Estamos en fiestas y me acaba de ocurrir algo parecido a lo que le sucedió a Proust con una magdalena (salvando las enormísimas distancias, ¡claro, faltaría más!), pero en mi caso ha sido con un palito que ha aparecido en mi terraza, uno de esos que llevan los cohetes, un palo que mi mujer iba a tirar y que yo he decidido guardar como imagen evocadora que desencadena en mi cabeza determinados recuerdos.
***
No sé exactamente cómo vino a parar a mi casa, ya avanzados los años cincuenta, el Pepe del campo —ni siquiera conozco sus apellidos, fíjense—, pero sí recuerdo el porqué: Pepe tenía que ser atendido sanitariamente todos los días para curarle una herida en su pierna izquierda, y como vivía en el campo, en una zona retirada del núcleo urbano, tuvo que quedarse en una casa del pueblo, la mía, y ahí es donde falla mi memoria, en por qué, si no lo conocíamos, fue mi casa la elegida para que lo tuvieran a mano tanto el médico como, sobre todo, el practicante.
Pepe era músico en la banda del pueblo y tocaba un instrumento que mis casi amnésicas fuentes no se ponen de acuerdo sobre si era un fliscorno o una especie de cornetín. (Para quienes no estén familiarizados con los instrumentos de una banda de música, diré que era un instrumento de aspecto parecido a la trompeta.)
Recuerdo que, curada su pierna, cuando nuestro personaje venía a mi casa, porque tenía que ensayar o salir a tocar con la banda, siempre dejaba su moto al fondo de la tienda, inmediatamente a continuación del extremo del mostrador; la moto era (la veo colocada perpendicularmente a la punta del mostrador) de color rojo, una Guzzi que llevaba en el portaequipajes una caja, un rústico estuche casero para el instrumento musical. 
La herida en su pierna (un buen boquete, en eso sí me fijé durante algunas de las curas que le hicieron) fue causada por un cohete disparado demasiado «alegremente» en las fiestas de una localidad cercana, Cobatillas, un pueblo que para él pudo haber pasado a ser, desde entonces, Cobetillas. Pepe iba tocando con la banda de música cuando el cohete, lanzado con tan poca sensatez como se acostumbra, chocó en un cable de la luz, cambió de dirección y vino a explotar en la pierna del músico.

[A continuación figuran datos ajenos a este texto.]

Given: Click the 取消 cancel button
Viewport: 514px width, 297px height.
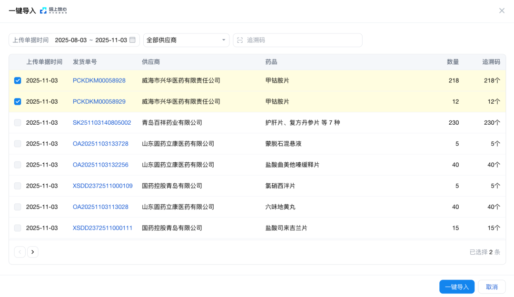Looking at the screenshot, I should (x=492, y=287).
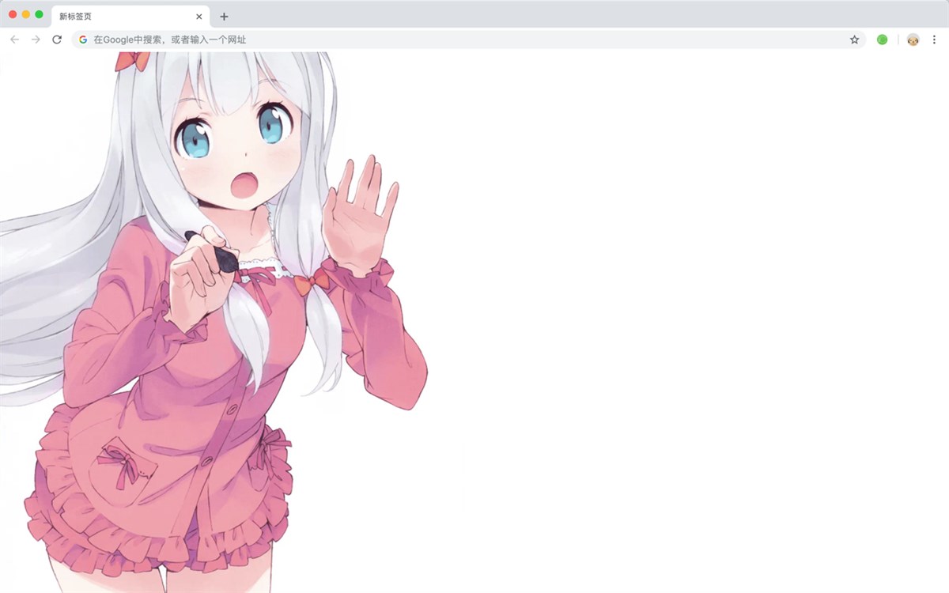The width and height of the screenshot is (949, 593).
Task: Switch Chrome profiles via the avatar icon
Action: coord(912,39)

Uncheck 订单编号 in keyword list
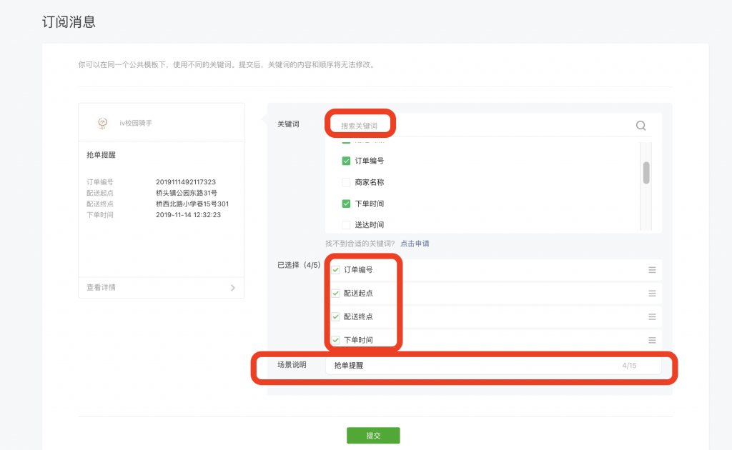346,161
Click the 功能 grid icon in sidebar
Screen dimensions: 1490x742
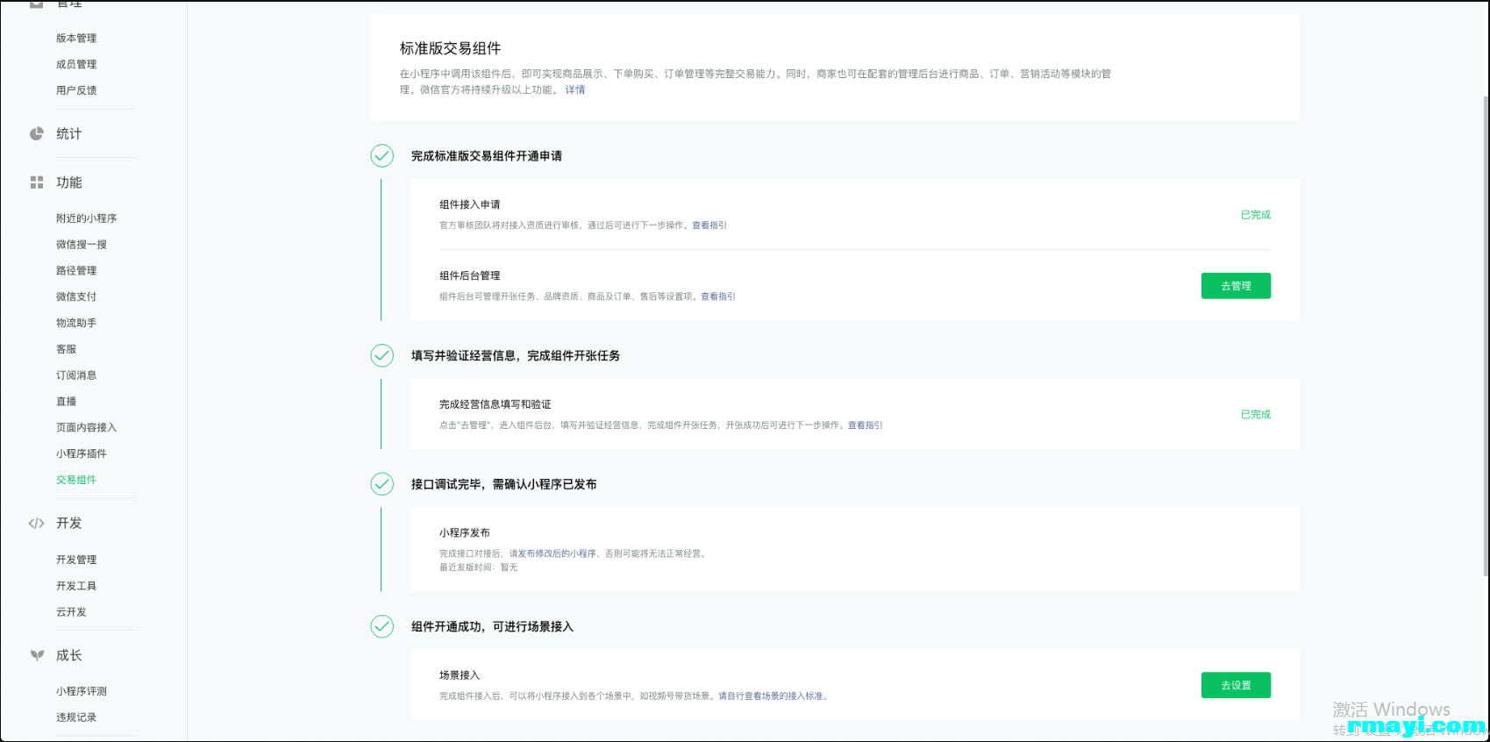(x=36, y=182)
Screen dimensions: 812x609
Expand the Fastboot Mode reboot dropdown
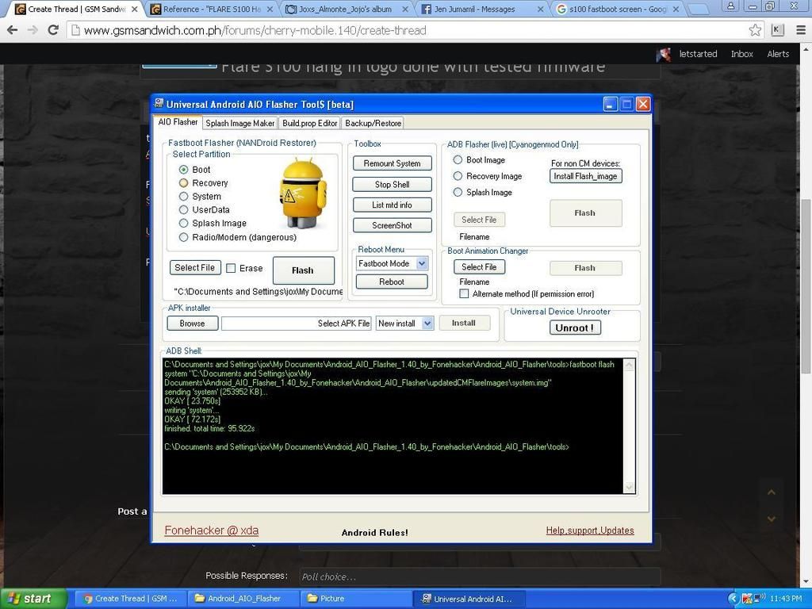click(422, 263)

cobete. m. vulg. Y rúst. Cohete. (Diego Ruiz Marín: Vocabulario de las Hablas Murcianas, Murcia 2007, Diego Marín).
***
Ahora vivo en un ático y, desde hace ya bastante tiempo, cuando estoy en casa y oigo una banda de música que se acerca suelo salir a la terraza para, si pasa junto a mi edificio, ver qué músicos la integran, pues es fácil que haya en ella amigos, conocidos, alumnos...; además, me gusta escuchar cómo suena.
Fíjense ustedes, cuando presencien el pasacalles festero de una banda de música, que junto a ella o cerca —no suele faltar— va siempre un cobetero, que así lo llamo para distinguirlo de los coheteros, algo más serios, y de los pirotécnicos, estos ya profesionales a quienes sí hago un esfuerzo por suponer serios de verdad.
Pues bien, cuando veo que ese cobetero que marcha junto a los músicos con un cigarro encendido en la mano va a prender fuego a la mecha de un cohete... (imagen que, repetida, ya digo, nunca falta en estos pasacalles), llevo mucho cuidado y procuro ponerme a buen resguardo. ¿Por qué? Pues... porque por experiencia sé que el encargado de tirar los cohetes en las fiestas de los pueblos suele ser un personaje peculiar, alguien poco sobrado de sesera, con poca sensatez. Hay quien dice, a lo bruto, que se trata del tonto del pueblo —yo no diría tanto— y añade que ha llegado a esa conclusión sin necesidad de hacer estudios prospectivos ni nada por el estilo, solo a través de la observación directa: es evidente, concluye.
Yo, lo dicho, por si acaso, me protejo, porque me acuerdo de Pepe del campo.